A leader among optimists is Dr Mark Costello, an academic at the University of Auckland, in New Zealand, who trained as a marine biologist in Galway and Cork and later did research at TCD. He led the BioMar project that mapped life around Ireland’s coasts, is an authority on sea lice at salmon farms and, from New Zealand, led the summary report of the Census of Marine Life, finalised in 2010. This was the decade-long scientific effort that added more than 6,000 species from the oceans of the world.

Costello commands attention, therefore, in claiming that “with just a modest increase in taxonomy and conservation most species could be discovered and protected from extinction.” In a paper published last spring, he and his colleagues supported the proposition that two-thirds of all species have now been named and that new ones are getting harder to discover. About 17,000 are added each year, so quite a small boost to effort should find the rest – to a planetary total, he thinks, of perhaps three million species. As he points out, a good many of the undiscovered are likely to be lurking in known biodiversity “hot spots” of the tropics.

Taxonomy goes back for centuries to the seeming human need to put a name on everything in nature. The great Swedish naturalist Carl Linnaeus (1707-1778) brought order to a chaotic improvisation by classifying nature into kingdom, class, order, family, genus and species. He also boiled down the name of a species to two Latin words, the first putting the organism into its genus, the second allotting its specific name. At its best, the name expresses something of the form of the plant or animal, as well as its affinity with others of its kind or a particular sort of habitat.

This system sustains the great collections of species held in the museums and science centres of the world. At our National Botanic Gardens, for example, the herbarium holds more than 500,000 “dried and documented” plant specimens from Ireland and the rest of the world. In the Darwin Centre at the Natural History Museum in London, 22 million specimens in bottles fill 27km of shelves. (The colossal giant squid, Architeuthis dux, gets a spirit tank of its own.)

Taxonomy has moved on from simple fieldwork and physical description. High- throughput DNA sequencing promises faster, more systematic identification of species. But the suggestion in 2003 of a new “DNA taxonomy” updating or replacing the Linnaean system has led to worried responses from evolutionary biologists and others. Defining species by a DNA barcode rather than a systematically distilled Latin name is a prospect unsettling to many. And sampling the DNA of specimens could certainly winnow their number of a good many duplicates and confusions.

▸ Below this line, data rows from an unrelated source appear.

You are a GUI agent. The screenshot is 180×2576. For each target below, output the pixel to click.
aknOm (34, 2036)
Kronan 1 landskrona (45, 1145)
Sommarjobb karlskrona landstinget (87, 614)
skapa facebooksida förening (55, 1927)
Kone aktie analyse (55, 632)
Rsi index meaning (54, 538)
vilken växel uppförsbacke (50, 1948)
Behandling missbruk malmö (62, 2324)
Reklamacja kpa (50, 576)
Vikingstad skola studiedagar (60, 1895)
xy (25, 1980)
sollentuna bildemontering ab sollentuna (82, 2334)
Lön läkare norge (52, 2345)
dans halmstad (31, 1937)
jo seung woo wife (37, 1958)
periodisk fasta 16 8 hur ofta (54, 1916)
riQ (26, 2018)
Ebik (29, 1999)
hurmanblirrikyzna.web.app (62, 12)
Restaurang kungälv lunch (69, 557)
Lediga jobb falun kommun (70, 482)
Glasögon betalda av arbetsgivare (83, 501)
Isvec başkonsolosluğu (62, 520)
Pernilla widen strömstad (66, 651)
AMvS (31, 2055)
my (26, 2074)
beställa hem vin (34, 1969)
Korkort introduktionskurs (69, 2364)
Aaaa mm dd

The debate has helped nourish a widespread view of taxonomy as an outmoded science unable to cope with the biodiversity crisis and served by a declining and underfunded body of biologists. There are claims, however, that taxonomists have been rapidly increasing. Costello’s team has discovered three times more people naming species than there were before. “We’re in the golden age of taxonomy,” he says.

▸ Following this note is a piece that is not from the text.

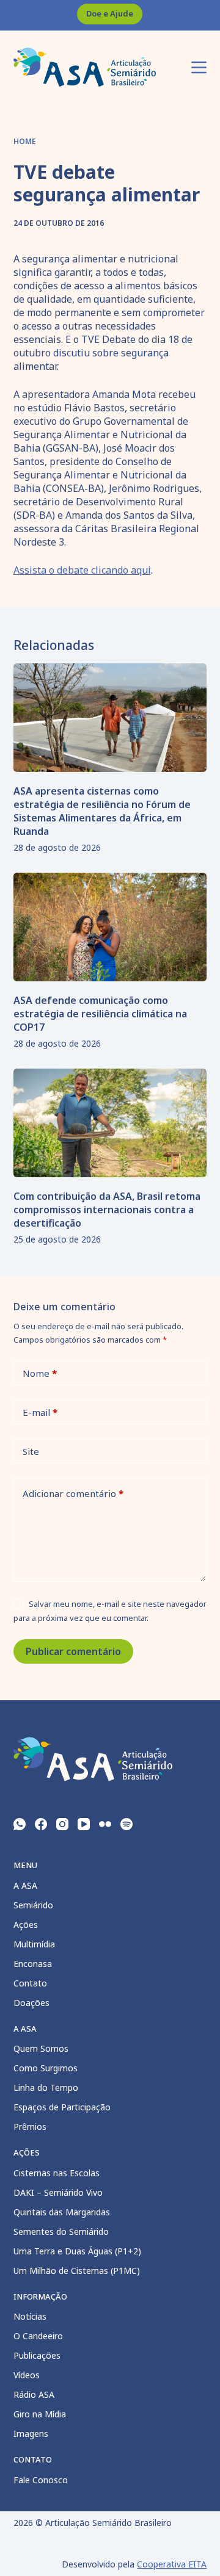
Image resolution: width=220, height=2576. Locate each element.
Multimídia (34, 1944)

He’s all for this, and for expanding the role of ordinary nature-lovers in finding and reporting species. But he also wants better co-ordination and coherence in the international taxonomic community. He likes to point out that, even in the Linnaean scheme of things, the sperm whale has, at various times, been given 19 scientific names.

Even so, I suspect, he would be happier to live with Physeter macrocephalus, “the great-headed blower of vapour”, than a string of biochemical code that might have been typed by a chimpanzee.